Nessun dubbio, osservando da fuori, che a Giorgia convenga star dentro. Nella maggioranza che governerà l’Europa di qui al ’29. Ne va delle sorti d’Italia: un commissario di peso, ovvero con pingue portafogli, e una vicepresidenza non così meramente formale. Tenuto presente che dei soldi Ue avremo bisogno, meglio andar sul pratico a pro del Paese. Ma anche a pro del centrodestra tricolore, di tutto bisognoso tranne che dell’emarginazione. Sherpa sono all’opera, specie su incarico di Tajani, per convincere la premier al pragmatismo.
I dubbi residuali di Meloni dovrebbe averli risolti la sconfittona di Le Pen alle legislative francesi. Doveva trionfare, ha perduto. E subito s’è buttata tra le braccia della compagnia di ventura comandata da Orbàn. Uno scarto laterale che lascia libera la via centrale a una destra intenzionata a percorrerla. Perché rinunciare?
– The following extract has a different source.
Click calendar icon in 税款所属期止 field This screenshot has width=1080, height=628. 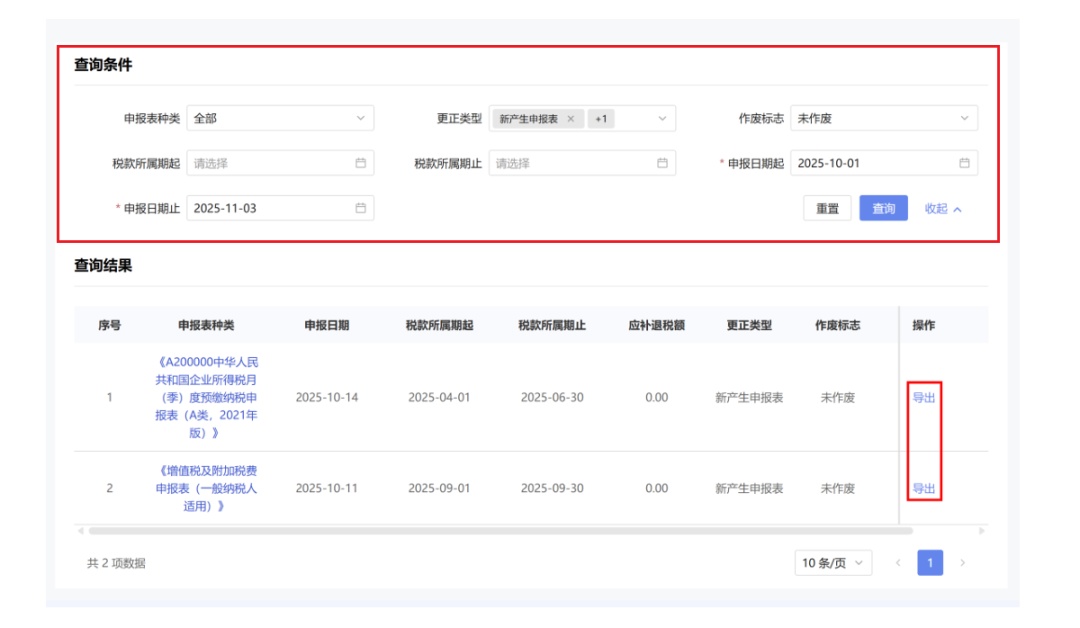click(662, 163)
Comprensibile che la presidente del Consiglio tema di smarrire consenso ultrà, visto l’incalzare di Salvini/Vannacci. E tuttavia la perdita sarebbe compensata dal favore moderato già in parte ricevuto alle politiche del ‘22 e alle fresche europee: ora attende l’ottimale utilizzo. Un assist a questa scelta d’opportuna saggezza (o di saggia opportunità) viene dalla cinquantesima Settimana sociale della Chiesa tenutasi a Trieste. Sia il Papa sia il presidente della Cei han parlato d’una democrazia che non gode di buona salute e va aiutata. Come? Abbandonando i vittimismi, accendendo la speranza, creando una casa comune di fratelli tutti. Che non sono i Fratelli d’Italia. Però, tradotto in politica, il concetto vuol dire: includere più che si può, volgere l’emarginazione/la rabbia in revanche spirituale/materiale, rinunciare agli egoismi di fazione in favore della virtù collettiva.
Lo spazio d’esercizio di tali attitudini è al centro, naturalmente nelle sue varie declinazioni, compresa quella citata nell’incipit di questa noterella: la conservazione. Se la conservazione vien messa al servizio della collettività, il beneficio sarà di chi dà e di chi riceve. Nel caso contrario, il danno sarà grande/vicendevole/forse irreversibile in un lungo periodo di angosce, visto il quadro di guerre, sofferenze economiche, tribolazioni sociali eccetera. È il momento d’essere statisti, secondo Bergoglio e Zuppi: come dar torto alla ragione? Ecco su cosa merita d’insistere l’elucubrare di Meloni, alla vigilia d’una scelta comunque epocale.